I was patting my baby bump and not partaking of the vineyard scents by way of a glass. Surrounded by Catholic faithful dears, I was happy to soak up the wine-tasting experience accompanied by lilting music. As the sommelier made his debut, my mind drifted, the description of one variety sounding similar to the next to my untrained mind. However, on the fourth round, my attention is caught and drawn in by the narrative. The story behind this particular rich, smoky, red wine unfolded like a parable. He explained that the wine’s distinctive, desirable, flavored nuances were unique, not only to a region, but to an uncanny phenomenon. He referenced the devastating California fires that wildly broke havoc and hearts in recent seasons. The layer of ash had settled on the ground and sunk into the vineyard’s earth. The fear of tainted wine from the devastating fires was an obvious concern to wine enthusiasts.

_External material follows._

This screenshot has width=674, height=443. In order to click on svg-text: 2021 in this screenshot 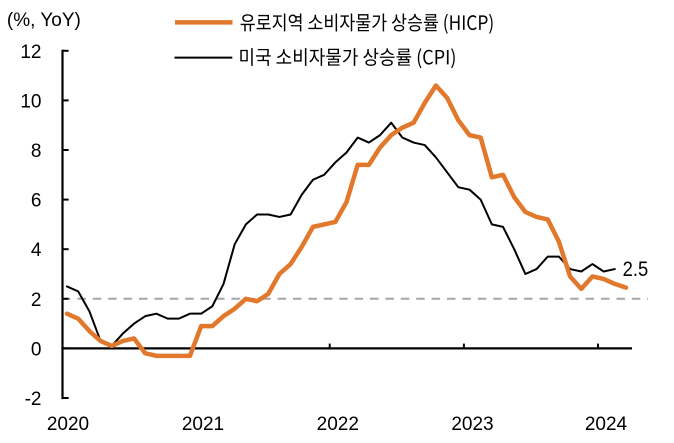, I will do `click(203, 424)`.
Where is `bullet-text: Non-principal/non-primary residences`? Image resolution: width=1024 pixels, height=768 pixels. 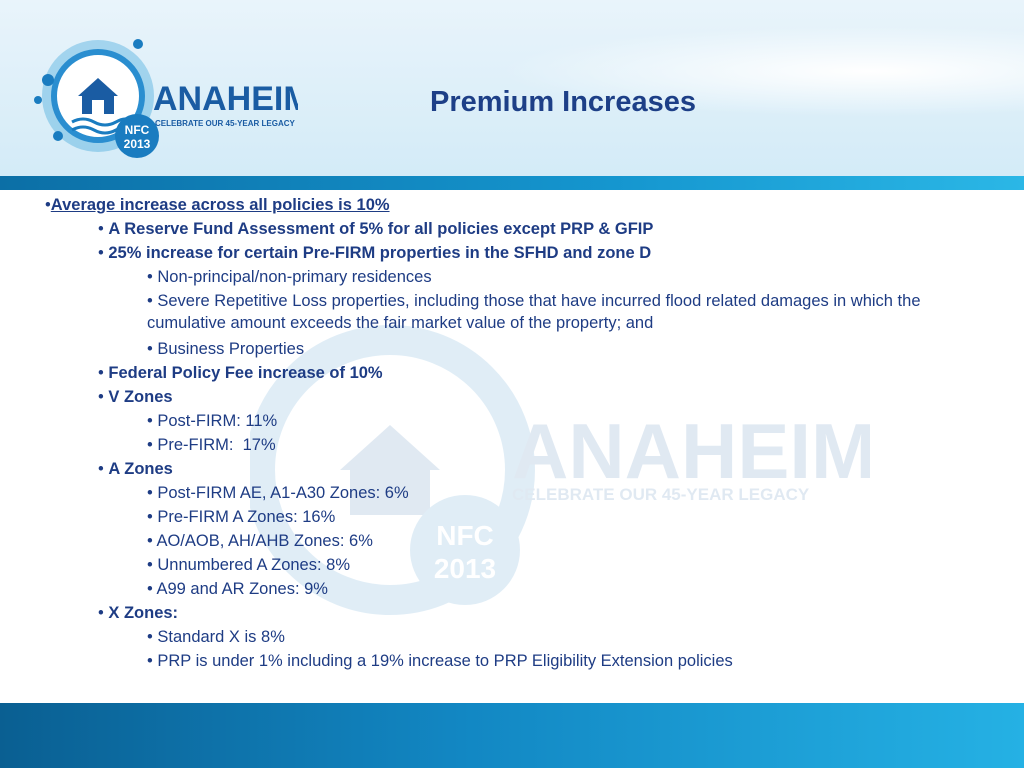
bullet-text: Non-principal/non-primary residences is located at coordinates (294, 277).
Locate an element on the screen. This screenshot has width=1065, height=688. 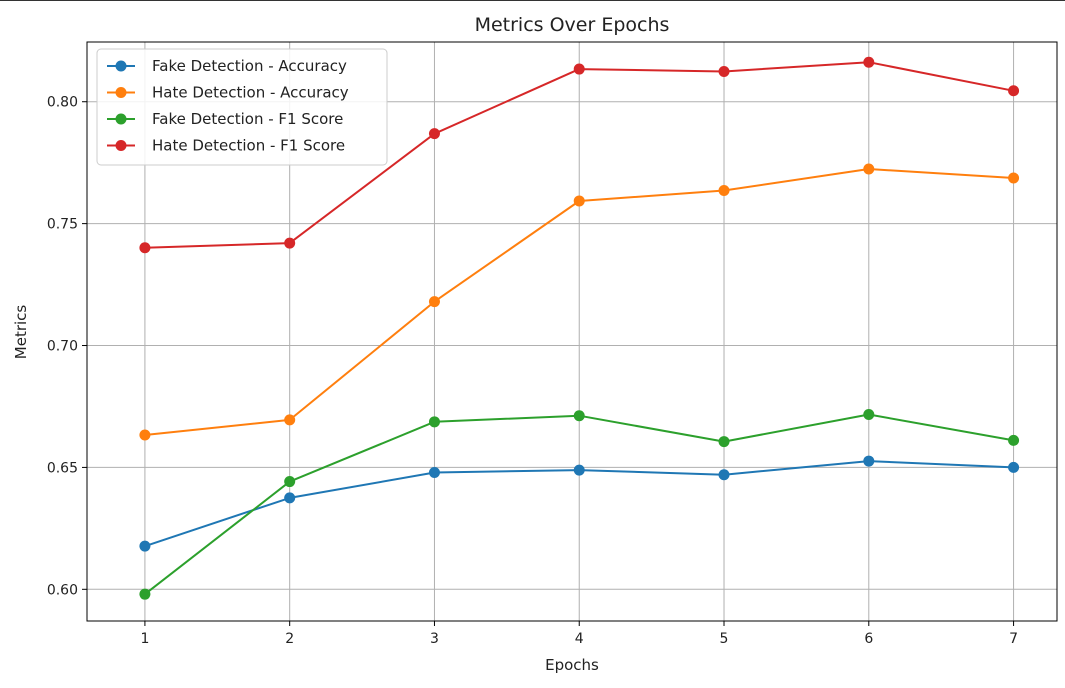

Paradoxically, in the case of this wine, the layering of ash had created a depth of desirable flavor in the aftermath that could not have been arranged or repeated in any other way. How uncanny. Redemption.
I began to survey the ground of my own life-vineyards—the past roots from girlhood and even those places that have appeared as pure devastations in my adult life. I have weathered disaster at times. Ask me how I know this: when you are in the fire, well, it’s hot. Devastation can be genuine injustice. How taunting the sinking hopelessness of taint appears.

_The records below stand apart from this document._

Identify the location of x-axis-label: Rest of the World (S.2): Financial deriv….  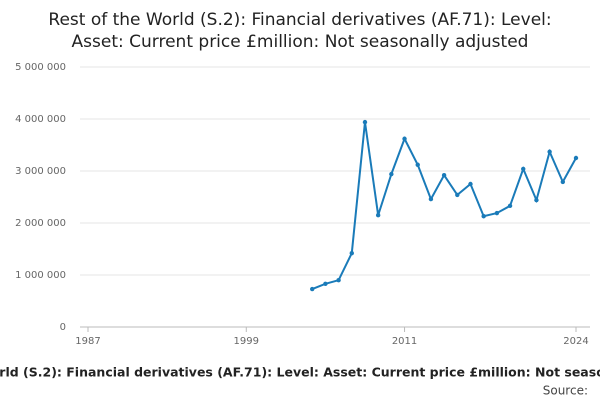
(300, 372).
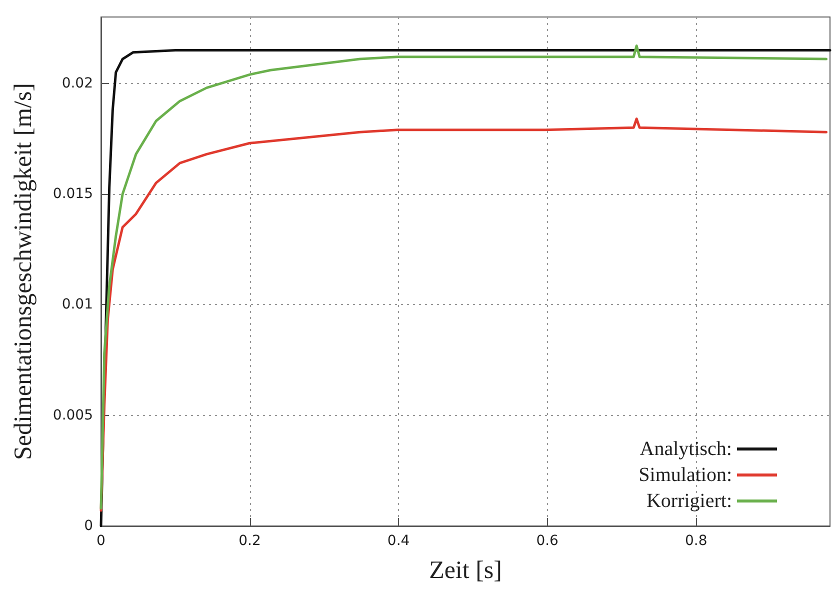  What do you see at coordinates (250, 541) in the screenshot?
I see `x-tick-label: 0.2` at bounding box center [250, 541].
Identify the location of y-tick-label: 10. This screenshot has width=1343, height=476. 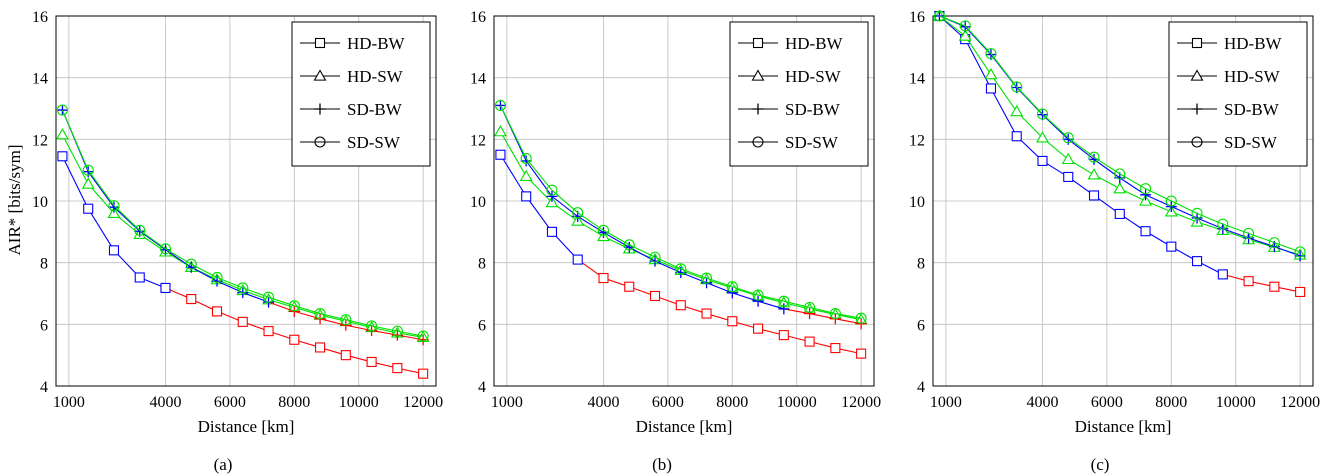
(40, 202).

I know that I am not alone.
I know of sisters who have been robbed of unspeakable things. I know of mothers who have born unfathomable grief. The aftermath varies. But always the enemy of our souls seeks to steal worth, holy confidence, and potential in our vocation. In our humanity, we begin down that slippery, dark path of defining ourselves by what has been burned and all that has been lost. But I know this: it is God’s heart to redeem our ashes if we allow him access to our most devastated pains. If we turn to him, he longs “to give unto them beauty for ashes, the oil of joy for mourning, the garment of praise for the spirit of heaviness” (Isaiah 61:3). Even those places we would rather not reveal, he promises to tenderly heal, redeem, and make as inroads for gateways of his glory. We must turn to the master of new wine, to Jesus. It was his new wine that brought reconciliation and the coming of the Holy Spirit—he gave his love, his power, and his sound-mindedness to us (2 Timothy 1:7). This is a wine with such depth, it can bring paradoxical restoration.

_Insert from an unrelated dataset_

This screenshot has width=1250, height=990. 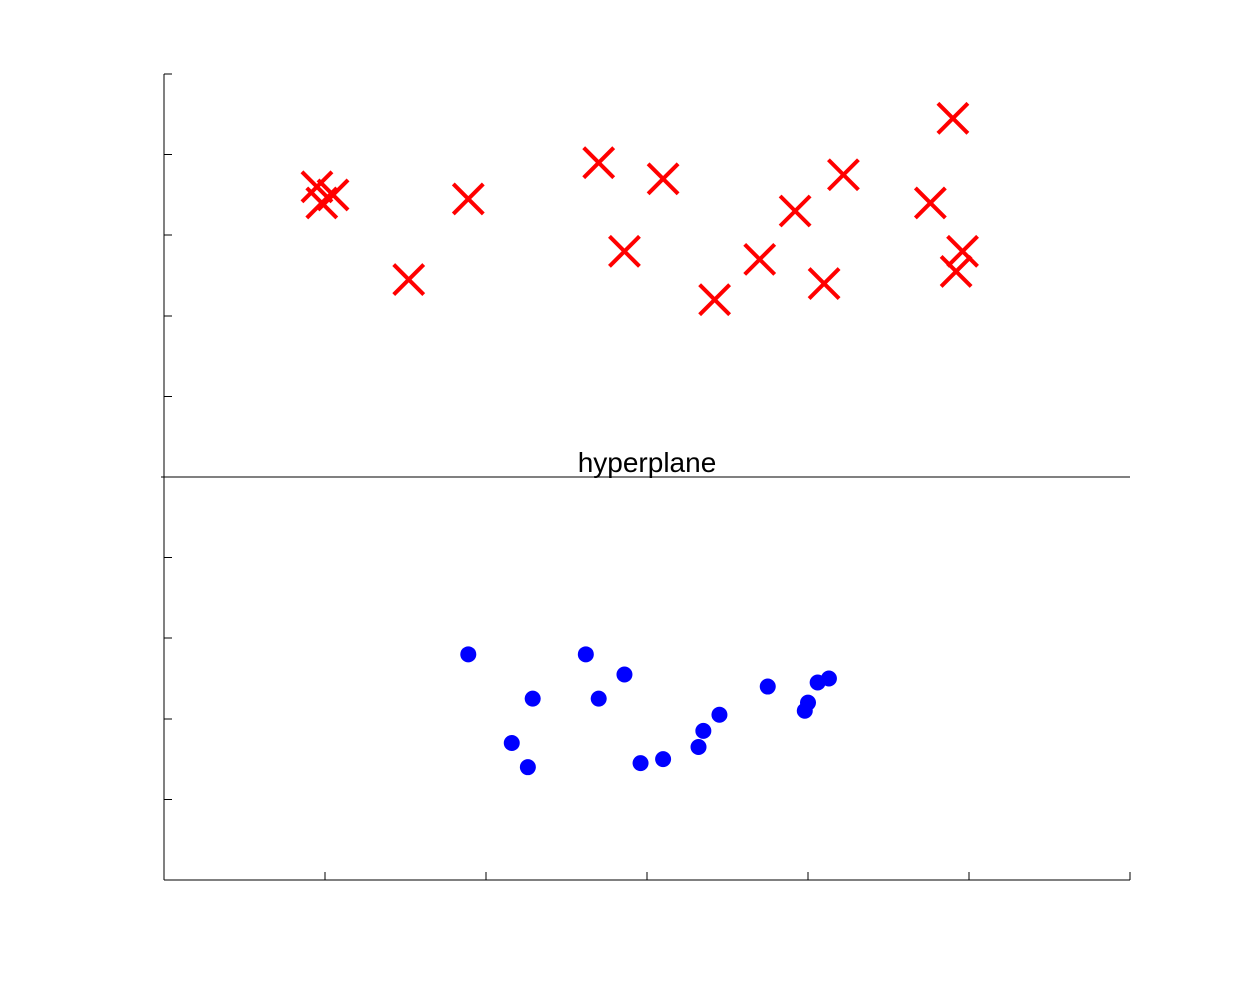 I want to click on hyperplane-label: hyperplane, so click(x=648, y=462).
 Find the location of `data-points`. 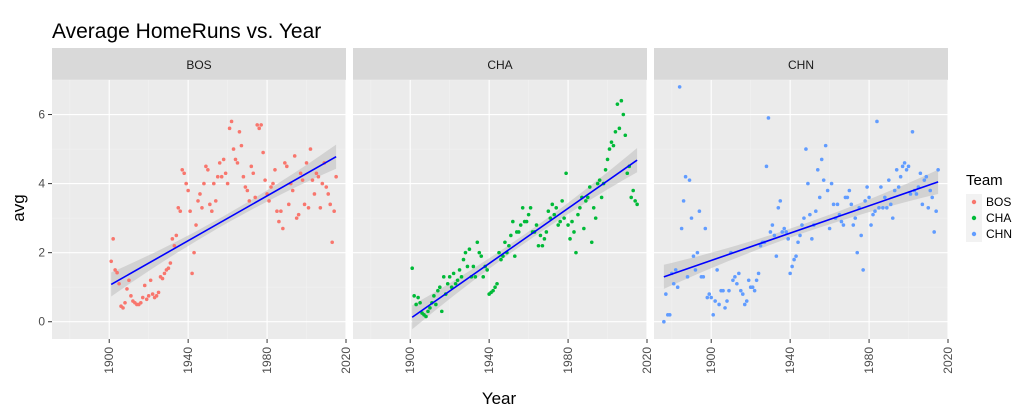

data-points is located at coordinates (524, 208).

Will you stand with me? Will you guard your joy from being tainted when your heart feels like scorched earth? Will you resist seeing only through the eyes of finite humanity, and silence the whispering of the enemy with the truth of the cross? Will you fix your eyes on all the goodness that God is surrounding you with in his real-time, sufficient grace? Will you seek the beauty he is faithfully bringing? Then you and I will not forego the gift of irreplaceable depth, richness, and kingdom-aroma he is instilling in us even now.